The present tureen cover and stand were produced at a pivotally important period in the history of the Vincennes-Sèvres porcelain company, namely when its style was just coalescing into something that was French, and breaking away from the influence of Meissen style. The production of items as large as tureens and their stands with their highly sculptural shapes at this early stage in the company’s history was a technical tour-de-force, given the less than stable nature of the soft paste body produced at Vincennes and its proclivity to deform, or sag, in the kiln firing. Nonetheless, within a few years of developing these larger, more challenging shapes, by 1753 and 1755, the company was beginning to deliver (to the king) complete services of several hundred pieces or more. Complete porcelain services from Sèvres were important diplomatic gifts to presented foreign dignitaries. These works acted as emissaries of French taste and sophistication. From about the late 1750s onward Sèvres became the most influential and important trend-setting porcelain manufactory in Europe. Tureens were significant as a ceramic type that came into use in the middle decades of the eighteenth century during which major changes in the ingredients, preparation and serving of food were taking place. With greater emphasis placed on enhancing the inherent, natural, taste of food, the manner in which food was presented at the dining table and the vessels in which it was served became more important.
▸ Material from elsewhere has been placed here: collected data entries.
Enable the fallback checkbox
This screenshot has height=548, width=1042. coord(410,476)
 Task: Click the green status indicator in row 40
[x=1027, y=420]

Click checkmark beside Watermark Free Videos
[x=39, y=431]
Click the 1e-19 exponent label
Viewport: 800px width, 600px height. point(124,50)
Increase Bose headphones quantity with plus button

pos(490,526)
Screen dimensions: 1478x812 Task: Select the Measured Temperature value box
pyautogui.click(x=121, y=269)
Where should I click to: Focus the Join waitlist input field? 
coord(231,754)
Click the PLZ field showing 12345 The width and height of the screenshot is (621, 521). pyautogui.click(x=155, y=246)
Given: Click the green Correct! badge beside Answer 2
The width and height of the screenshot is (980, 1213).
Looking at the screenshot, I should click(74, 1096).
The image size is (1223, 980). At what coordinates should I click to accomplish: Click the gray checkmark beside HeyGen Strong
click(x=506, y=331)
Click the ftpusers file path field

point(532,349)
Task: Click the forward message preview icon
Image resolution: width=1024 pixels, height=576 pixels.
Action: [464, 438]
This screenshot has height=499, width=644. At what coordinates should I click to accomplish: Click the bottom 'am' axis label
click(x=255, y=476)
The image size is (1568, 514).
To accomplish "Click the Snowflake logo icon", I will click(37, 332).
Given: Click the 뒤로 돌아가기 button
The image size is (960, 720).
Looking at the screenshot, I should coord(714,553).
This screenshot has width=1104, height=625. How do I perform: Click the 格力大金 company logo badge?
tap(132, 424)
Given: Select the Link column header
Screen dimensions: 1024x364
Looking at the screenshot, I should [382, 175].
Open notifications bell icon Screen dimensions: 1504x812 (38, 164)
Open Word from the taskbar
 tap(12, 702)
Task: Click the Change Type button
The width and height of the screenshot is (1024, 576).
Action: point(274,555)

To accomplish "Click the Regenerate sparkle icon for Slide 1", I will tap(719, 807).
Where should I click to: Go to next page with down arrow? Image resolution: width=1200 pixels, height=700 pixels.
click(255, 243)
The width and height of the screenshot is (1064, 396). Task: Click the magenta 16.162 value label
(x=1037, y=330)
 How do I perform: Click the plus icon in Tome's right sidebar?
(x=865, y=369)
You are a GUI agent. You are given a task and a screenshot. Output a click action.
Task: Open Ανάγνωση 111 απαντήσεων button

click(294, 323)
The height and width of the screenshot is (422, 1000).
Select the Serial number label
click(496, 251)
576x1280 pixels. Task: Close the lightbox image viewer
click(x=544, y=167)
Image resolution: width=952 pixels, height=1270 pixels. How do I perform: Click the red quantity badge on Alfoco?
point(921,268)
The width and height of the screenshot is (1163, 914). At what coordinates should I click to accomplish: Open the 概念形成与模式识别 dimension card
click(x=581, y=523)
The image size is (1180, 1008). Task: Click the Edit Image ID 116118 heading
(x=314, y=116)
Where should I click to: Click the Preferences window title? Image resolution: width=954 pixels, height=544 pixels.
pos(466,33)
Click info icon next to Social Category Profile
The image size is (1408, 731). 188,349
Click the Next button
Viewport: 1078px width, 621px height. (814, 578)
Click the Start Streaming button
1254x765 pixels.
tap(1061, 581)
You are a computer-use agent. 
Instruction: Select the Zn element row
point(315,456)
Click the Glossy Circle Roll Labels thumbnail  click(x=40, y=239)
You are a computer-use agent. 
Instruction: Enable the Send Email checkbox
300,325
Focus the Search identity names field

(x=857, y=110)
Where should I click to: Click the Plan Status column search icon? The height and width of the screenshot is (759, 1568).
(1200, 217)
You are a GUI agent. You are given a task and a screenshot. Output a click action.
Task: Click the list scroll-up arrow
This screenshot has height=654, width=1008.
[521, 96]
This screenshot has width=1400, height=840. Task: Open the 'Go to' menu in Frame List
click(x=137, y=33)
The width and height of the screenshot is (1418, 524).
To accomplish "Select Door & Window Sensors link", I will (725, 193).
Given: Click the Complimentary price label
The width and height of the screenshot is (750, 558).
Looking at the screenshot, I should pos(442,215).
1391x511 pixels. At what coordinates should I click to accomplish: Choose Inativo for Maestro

During the eighteenth century a distinction was drawn between the different forms of tureens that related to the type of contents served from them. Round tureens, like the present example, were used to serve stews made with meat, game or fish and are called a pot à oille in French, after the Spanish word olla, a cooking pot for a meat or game broth. The lemon-shaped knop on the cover alludes to the use of squeezed lemons in the making of stew.
The convex-concave shape of the body, standing on four out-scrolled feet, recalls well-known examples made earlier by goldsmiths Thomas Germain and Jacques Roettiers. The form also relates to the more restrained designs of Juste-Aurèle Meissonnier, the goldsmith-designer to the King, with whom Jean-Claude Duplessis most probably worked when he arrived in France about 1740.